Harder struggles

Watermelons are growing.

Wherever you’re at on your life’s journey, the truth is everyone’s path takes twists and turns that are a little bit different than everyone else’s. Everyone learns different things and forms their own perspective and views. A phone conversation with my youngest daughter this morning got me thinking about how there’s so much blanket advice and how many people become committed to a one-size-fits-all approach in so many areas – even gardening.

I mentioned the watermelons growing in my container garden and my daughter right away reminded me of how when I grew watermelons and cantaloupes in my backyard years ago they got rotten spots on them before they were ready to pick or the bugs got them. I told her I remember all that. That’s why when I posted a picture of the little watermelon the other day, I said I don’t expect much.

I used to plant an in-ground garden. After my melons rotting the first year, in subsequent years I put mulch underneath the melons right when they formed to keep them off the wet soil, with no success. Then I tried trellising the cantaloupes and gave up on watermelons. I had minimal success with growing melons in my backyard, which was GA swampland before they built this residential area.

Our property wasn’t a designated floodplain when we bought our house, but many years later FEMA redid the floodplain map and a small corner of our backyard fell into being part of a designated floodplain. We had to purchase flood insurance, in addition to carrying homeowners insurance. The new designation cost us money, but the reality has always been that the backyard is often very swampy. And yes, my husband put down more top soil and he added a lot of amendments to the garden area, but it didn’t help much.

One of the first things my father told me when my parents first visited our new house was that we would have been better off buying a house up the street, because it’s on higher-ground. Luckily, knock-on-wood, our house has never flooded, but if we get a heavy rain we’ve had our backyard remaining a swampy mess long after the front yard has dried out.

An in-ground garden was a constant struggle in my backyard and even with this container garden effort, I weighed the pros and cons of using weedblock fabric and putting woodchips down to keep the containers out of sitting in mud, if it rains a lot vs. woodchips attracting more insects and voles. We’ve had voles many times in our backyard.

With gardening a lot of people have very strong views about which methods, which seeds ( I buy some heirloom, some hybrid and I don’t care one iota about “non-GMO” truthfully), which products and how to deal with challenges are the right ways and I’m pretty much agnostic. I’m willing to try different things, but I don’t have rigid views on gardening. I’m an amateur gardener and have had more success growing flowers than vegetables, but even with flowers, I’m a realist. My climate and especially my yard isn’t conducive to growing things like tulips or daffodils, so I just buy a small pot at the store to put on my table, if I think I need some tulips in the spring.
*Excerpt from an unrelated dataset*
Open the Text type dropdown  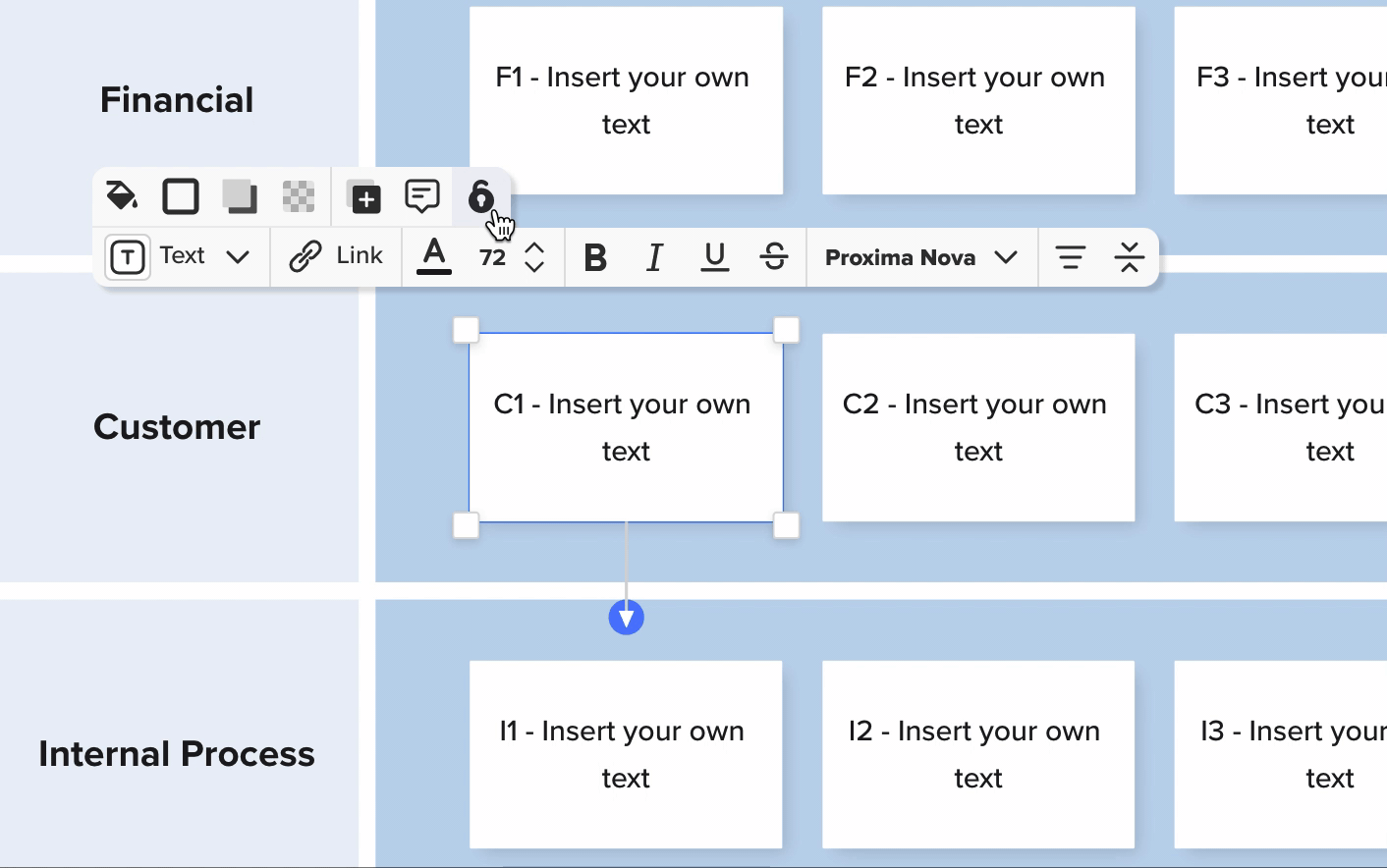[179, 257]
I bet some of the backyards in my neighborhood up the street, that are on higher ground, are probably better suited to growing vegetables, but I live here and will make-do with what I’ve got. I’ve been grateful for everything in my container garden that grew this year and produced food. I made 7 pints of dill pickles today.

I’ve seen a lot of debate about back-to-eden/no till/lasagna gardening methods vs. traditional tilling methods or using woven groundcover.
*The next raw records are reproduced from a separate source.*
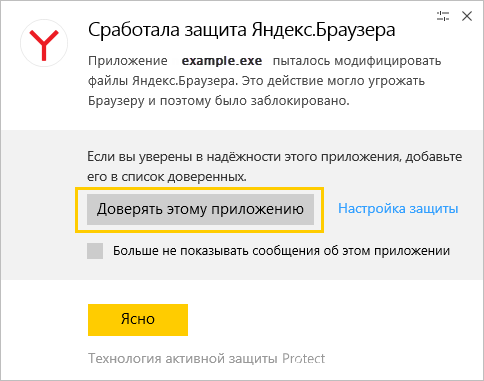Select the 'example.exe' application name
The height and width of the screenshot is (381, 484).
pos(222,61)
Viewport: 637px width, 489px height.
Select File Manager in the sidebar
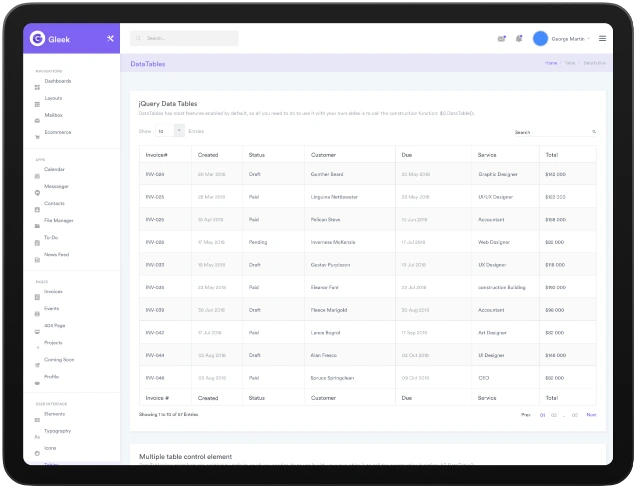click(58, 220)
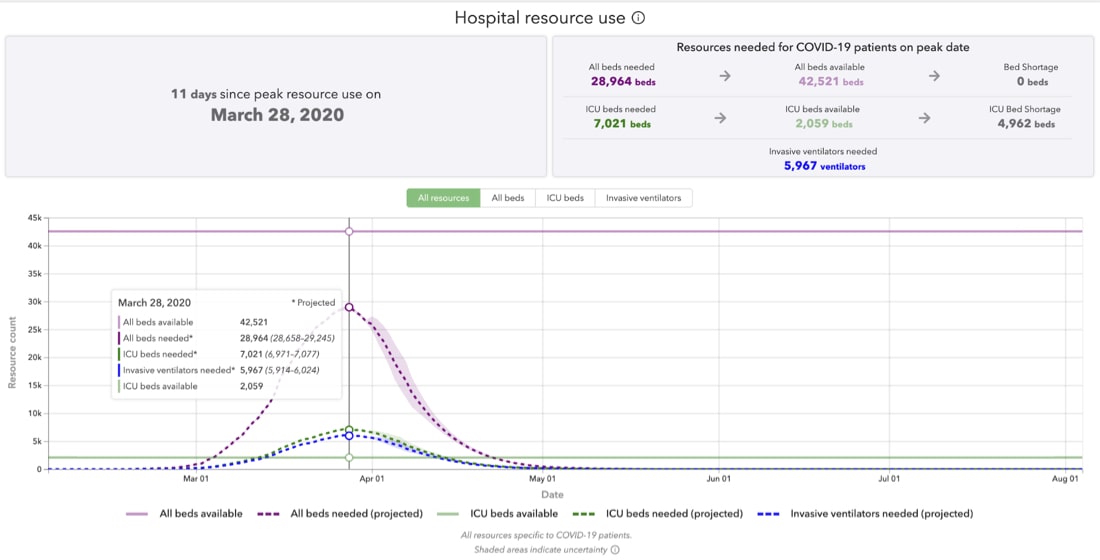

I had an elderly friend give me some Jerry Baker gardening books many years ago, but I never was taken with his home plant concoctions. I did try mixing up one long ago, but when I told my mother about it, she didn’t think much of using that. It didn’t work.

Instead, one of the gardening books I’ve found most useful is a GA Master Gardener’s Handbook I bought for under a dollar at my local Goodwill store many years ago. That handbook has clear information and science-based advice from UGA’s College of Agriculture and Environmental Studies. UGA has a ton of information specific to my area online. Someone else might be a Jerry Baker adherent or Ruth Stout or think back-to-eden is the best method.
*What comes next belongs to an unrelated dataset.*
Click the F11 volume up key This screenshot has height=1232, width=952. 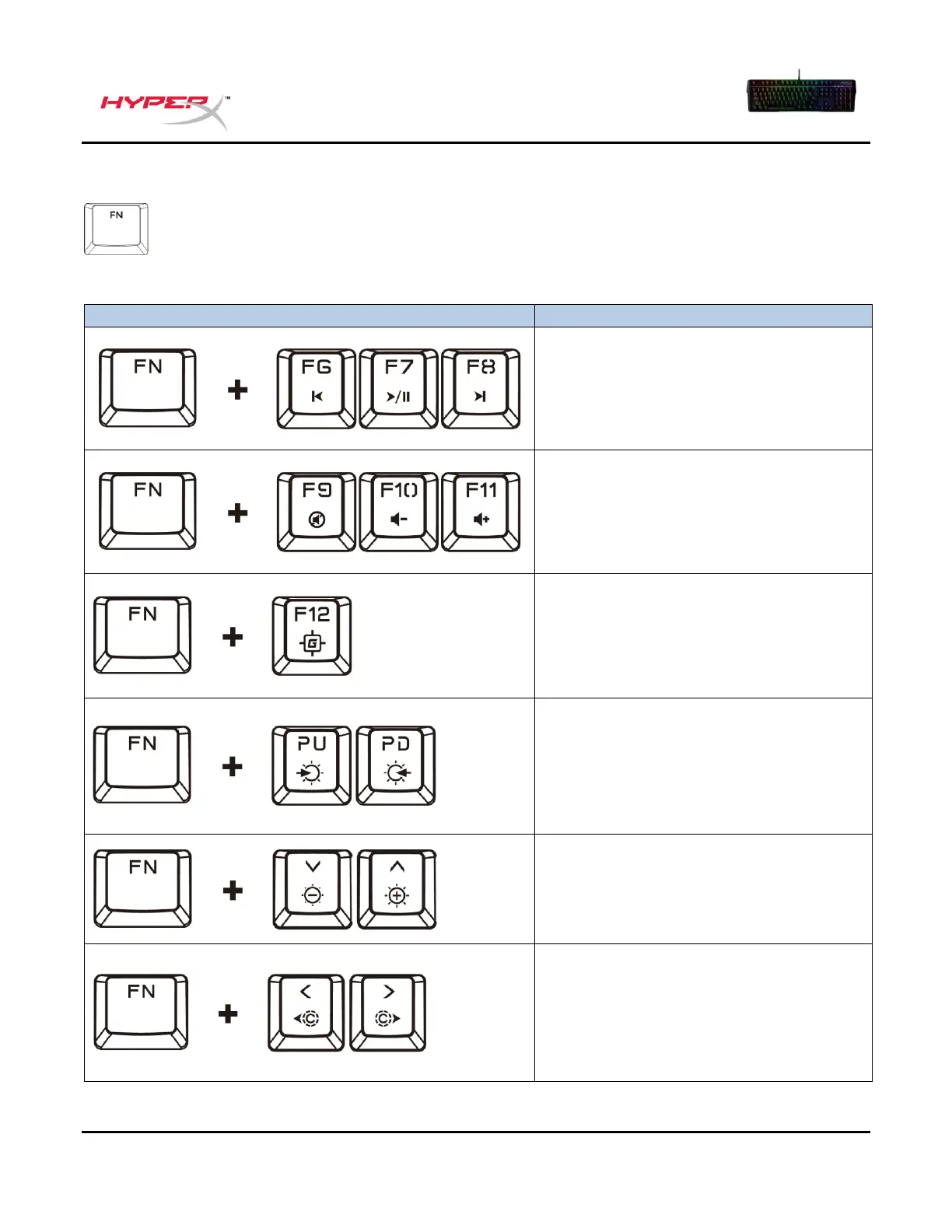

I did buy the Patricia Lanza book on lasagna gardening and a Ruth Stout book, based on a recommendation from a guy who has a YouTube channel about no-till gardening. I’m curious to learn more, but at the same time I’ve seen numerous gardeners and homesteaders who say why these no-till methods didn’t work for them in the Deep South. I am open to trying a small area in my backyard using a no-till method and seeing how it does.

The truth about my backyard is it’s naturally GA swampland and that’s a reality no amount of gardening information and savvy will change, so I’m trying to work with what I’ve got and what I can manage. The container gardening has worked better than in-ground gardening did, but I would like to try a couple raised beds and see how that works.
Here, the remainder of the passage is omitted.